Sunday, July 25, 2010

Civil Servant Extraordinaire

Warning: This post may state the obvious. So many have waxed euphoric (or something) about this book that I really have nothing new to contribute. However, this state of reviews won't stop me from a couple of thoughts:

Two Thomases of Tudor England are set in opposition in the wondrously absorbing award winning novel Wolf Hall by Hilary Mantel - Thomas Cromwell and Thomas More. More has gotten much better press over the centuries, and it is gratifying to see a less favorable view that is very well presented. More's Chelsea comes off effete and barren compared to the Cromwell lair, Austin Friars. Though a ruthless servant of the King, Cromwell's home life is nurturing to the ones under his roof.

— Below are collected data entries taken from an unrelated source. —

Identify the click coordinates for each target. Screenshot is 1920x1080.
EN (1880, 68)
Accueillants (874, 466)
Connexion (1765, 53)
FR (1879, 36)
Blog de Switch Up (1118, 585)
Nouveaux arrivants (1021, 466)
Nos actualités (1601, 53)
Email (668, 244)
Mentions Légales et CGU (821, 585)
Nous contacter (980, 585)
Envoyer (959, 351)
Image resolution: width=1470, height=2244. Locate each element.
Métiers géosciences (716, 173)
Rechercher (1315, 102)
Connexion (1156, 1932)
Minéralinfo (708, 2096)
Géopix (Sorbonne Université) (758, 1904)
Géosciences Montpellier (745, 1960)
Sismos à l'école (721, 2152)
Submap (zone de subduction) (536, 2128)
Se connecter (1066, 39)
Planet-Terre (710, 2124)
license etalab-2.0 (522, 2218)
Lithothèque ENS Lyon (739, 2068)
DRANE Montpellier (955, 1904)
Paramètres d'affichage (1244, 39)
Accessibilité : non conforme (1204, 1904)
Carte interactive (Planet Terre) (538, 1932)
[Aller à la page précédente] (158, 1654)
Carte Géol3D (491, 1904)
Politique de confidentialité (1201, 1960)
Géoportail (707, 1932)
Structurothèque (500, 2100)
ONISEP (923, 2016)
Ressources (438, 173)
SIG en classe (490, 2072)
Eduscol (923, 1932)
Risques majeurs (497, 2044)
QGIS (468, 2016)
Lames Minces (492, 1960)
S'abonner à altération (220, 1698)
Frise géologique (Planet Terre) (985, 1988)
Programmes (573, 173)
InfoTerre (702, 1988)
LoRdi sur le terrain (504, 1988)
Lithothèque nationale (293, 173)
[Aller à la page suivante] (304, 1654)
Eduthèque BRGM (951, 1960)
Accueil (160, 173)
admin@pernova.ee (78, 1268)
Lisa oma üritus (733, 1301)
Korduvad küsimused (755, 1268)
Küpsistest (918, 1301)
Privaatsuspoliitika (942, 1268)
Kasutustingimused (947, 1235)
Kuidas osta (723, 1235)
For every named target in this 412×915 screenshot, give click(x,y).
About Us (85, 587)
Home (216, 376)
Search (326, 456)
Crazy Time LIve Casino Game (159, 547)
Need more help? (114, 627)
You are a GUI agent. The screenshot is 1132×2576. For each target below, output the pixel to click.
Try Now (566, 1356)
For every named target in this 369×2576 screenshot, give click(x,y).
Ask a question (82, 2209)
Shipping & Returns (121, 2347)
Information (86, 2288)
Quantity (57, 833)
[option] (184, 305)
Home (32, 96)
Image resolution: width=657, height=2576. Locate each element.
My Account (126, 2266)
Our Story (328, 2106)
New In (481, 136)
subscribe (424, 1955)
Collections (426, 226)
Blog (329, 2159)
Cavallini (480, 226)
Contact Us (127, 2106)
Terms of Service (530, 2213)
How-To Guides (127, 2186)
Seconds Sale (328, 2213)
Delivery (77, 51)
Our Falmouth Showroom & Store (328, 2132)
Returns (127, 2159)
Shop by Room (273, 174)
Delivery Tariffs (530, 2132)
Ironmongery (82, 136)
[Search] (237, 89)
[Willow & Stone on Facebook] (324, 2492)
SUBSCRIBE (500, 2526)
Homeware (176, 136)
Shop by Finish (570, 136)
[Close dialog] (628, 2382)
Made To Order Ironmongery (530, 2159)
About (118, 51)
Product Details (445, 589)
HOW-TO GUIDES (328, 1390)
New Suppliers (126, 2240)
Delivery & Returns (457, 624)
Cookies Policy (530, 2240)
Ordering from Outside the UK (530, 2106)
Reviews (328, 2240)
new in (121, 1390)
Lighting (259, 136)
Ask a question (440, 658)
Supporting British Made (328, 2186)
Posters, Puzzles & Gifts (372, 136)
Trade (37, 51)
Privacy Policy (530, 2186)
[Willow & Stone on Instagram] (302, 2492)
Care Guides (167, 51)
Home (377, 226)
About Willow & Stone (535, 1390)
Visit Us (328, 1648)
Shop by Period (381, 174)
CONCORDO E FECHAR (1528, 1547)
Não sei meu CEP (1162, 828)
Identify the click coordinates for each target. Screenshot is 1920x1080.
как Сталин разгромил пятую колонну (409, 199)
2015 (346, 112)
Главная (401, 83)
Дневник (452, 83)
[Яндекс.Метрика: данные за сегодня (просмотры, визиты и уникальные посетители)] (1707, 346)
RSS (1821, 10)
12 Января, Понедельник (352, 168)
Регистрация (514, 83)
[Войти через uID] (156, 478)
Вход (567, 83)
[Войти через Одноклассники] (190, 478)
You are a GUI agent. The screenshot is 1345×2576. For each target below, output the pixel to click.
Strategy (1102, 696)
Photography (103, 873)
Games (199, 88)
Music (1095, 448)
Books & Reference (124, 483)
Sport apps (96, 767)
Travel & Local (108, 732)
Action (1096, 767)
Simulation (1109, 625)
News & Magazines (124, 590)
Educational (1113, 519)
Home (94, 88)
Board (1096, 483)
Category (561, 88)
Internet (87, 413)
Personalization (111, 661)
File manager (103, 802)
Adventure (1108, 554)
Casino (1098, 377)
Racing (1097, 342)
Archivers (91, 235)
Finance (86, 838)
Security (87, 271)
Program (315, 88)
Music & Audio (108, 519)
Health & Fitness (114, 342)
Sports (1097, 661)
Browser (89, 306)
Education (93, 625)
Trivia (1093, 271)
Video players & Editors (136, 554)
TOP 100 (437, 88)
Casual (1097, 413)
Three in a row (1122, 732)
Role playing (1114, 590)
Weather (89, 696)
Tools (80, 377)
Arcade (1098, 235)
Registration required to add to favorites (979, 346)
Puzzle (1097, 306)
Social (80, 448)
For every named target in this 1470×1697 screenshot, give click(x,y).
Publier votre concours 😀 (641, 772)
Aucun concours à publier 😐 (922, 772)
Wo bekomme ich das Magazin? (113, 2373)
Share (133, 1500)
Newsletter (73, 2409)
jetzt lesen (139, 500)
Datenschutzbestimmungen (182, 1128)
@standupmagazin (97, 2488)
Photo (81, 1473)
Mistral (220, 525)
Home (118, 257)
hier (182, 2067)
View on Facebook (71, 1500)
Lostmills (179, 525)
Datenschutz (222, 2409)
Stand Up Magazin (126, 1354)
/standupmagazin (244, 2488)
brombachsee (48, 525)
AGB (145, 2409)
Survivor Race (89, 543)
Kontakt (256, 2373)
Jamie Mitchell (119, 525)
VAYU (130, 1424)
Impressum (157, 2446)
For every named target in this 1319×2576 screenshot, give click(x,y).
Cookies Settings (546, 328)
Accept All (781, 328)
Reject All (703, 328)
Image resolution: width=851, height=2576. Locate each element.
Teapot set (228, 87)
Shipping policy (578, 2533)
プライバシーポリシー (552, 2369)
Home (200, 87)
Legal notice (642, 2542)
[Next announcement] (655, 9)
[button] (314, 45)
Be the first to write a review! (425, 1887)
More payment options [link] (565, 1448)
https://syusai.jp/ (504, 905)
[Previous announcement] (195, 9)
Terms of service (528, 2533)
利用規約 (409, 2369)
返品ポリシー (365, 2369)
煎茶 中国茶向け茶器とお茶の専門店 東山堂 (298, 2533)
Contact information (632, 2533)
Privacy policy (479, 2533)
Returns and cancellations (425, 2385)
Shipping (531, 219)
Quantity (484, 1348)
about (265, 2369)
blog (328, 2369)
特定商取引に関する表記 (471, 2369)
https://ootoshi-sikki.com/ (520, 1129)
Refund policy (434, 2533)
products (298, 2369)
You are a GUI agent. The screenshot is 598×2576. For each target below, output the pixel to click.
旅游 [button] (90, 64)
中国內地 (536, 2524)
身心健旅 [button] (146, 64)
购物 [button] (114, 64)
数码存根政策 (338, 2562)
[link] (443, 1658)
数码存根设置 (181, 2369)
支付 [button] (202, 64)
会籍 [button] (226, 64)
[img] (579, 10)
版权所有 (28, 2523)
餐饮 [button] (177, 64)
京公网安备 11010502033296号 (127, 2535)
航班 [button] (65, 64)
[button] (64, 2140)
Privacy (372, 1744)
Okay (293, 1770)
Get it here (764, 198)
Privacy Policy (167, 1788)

Getting home to that roof every day is a challenge for Cromwell, who, after the death of Cardinal Wolsey, his totally larger than life mentor, rises to become Henry VIII's top adviser, administrator, and general ear. Wolsey's fate stands in the background, however. These are the Anne Boleyn years, and Mantel's characterization of Anne is also original and different from the standard treatment of her in historical novels (at least the few I have read). Jane Seymour pokes her head in at times and is also portrayed in an interesting light.

The prose is also a bit unconventional, and though initially I thought the third person about one person clumsy, once I oriented myself to it the technique worked well. This is a work of original depth-charging insight, and well worth completing though it may seem a bit daunting at times.